▶ _WHAT YOU WILL DO_
Please quote exactly the lines below from the line containing "For every named target in this 739×2576" to the line containing "CLOSE TO THE", both lines included, and nothing else.

────────────────

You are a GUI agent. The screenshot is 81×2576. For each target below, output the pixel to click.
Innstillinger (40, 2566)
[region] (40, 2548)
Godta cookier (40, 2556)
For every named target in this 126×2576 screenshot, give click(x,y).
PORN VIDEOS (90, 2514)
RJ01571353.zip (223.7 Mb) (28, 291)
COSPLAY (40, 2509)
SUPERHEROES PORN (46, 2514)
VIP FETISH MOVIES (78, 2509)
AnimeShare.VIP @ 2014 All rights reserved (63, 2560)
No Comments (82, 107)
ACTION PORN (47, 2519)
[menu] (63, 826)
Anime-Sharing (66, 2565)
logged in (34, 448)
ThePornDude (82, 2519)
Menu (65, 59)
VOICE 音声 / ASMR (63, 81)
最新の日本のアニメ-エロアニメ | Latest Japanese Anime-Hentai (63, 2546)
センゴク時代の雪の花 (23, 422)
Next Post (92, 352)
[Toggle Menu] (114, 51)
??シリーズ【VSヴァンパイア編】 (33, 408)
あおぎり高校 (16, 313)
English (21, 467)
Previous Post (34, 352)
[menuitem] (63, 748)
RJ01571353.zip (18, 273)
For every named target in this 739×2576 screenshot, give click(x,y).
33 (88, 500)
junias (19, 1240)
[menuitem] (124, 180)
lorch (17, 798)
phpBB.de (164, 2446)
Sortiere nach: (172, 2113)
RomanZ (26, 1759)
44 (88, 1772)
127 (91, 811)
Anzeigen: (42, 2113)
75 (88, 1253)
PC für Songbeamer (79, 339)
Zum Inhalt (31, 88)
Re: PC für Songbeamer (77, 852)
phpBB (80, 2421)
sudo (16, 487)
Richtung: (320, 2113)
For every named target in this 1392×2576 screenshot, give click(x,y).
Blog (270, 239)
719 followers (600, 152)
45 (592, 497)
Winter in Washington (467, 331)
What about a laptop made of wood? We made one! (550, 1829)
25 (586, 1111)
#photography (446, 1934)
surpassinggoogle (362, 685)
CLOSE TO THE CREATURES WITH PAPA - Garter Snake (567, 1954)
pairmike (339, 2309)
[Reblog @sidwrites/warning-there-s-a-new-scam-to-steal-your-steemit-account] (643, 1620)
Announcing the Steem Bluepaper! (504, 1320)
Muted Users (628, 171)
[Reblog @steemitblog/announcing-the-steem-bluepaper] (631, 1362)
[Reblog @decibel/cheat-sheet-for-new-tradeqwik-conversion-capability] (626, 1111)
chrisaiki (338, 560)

────────────────

▶ _RESULT FOR THIS TASK_
For every named target in this 739×2576 screenshot, give click(x,y).
33 (88, 500)
junias (19, 1240)
[menuitem] (124, 180)
lorch (17, 798)
phpBB.de (164, 2446)
Sortiere nach: (172, 2113)
RomanZ (26, 1759)
44 (88, 1772)
127 (91, 811)
Anzeigen: (42, 2113)
75 (88, 1253)
PC für Songbeamer (79, 339)
Zum Inhalt (31, 88)
Re: PC für Songbeamer (77, 852)
phpBB (80, 2421)
sudo (16, 487)
Richtung: (320, 2113)
For every named target in this 1392×2576 screenshot, give click(x,y).
Blog (270, 239)
719 followers (600, 152)
45 (592, 497)
Winter in Washington (467, 331)
What about a laptop made of wood? We made one! (550, 1829)
25 (586, 1111)
#photography (446, 1934)
surpassinggoogle (362, 685)
CLOSE TO THE CREATURES WITH PAPA - Garter Snake (567, 1954)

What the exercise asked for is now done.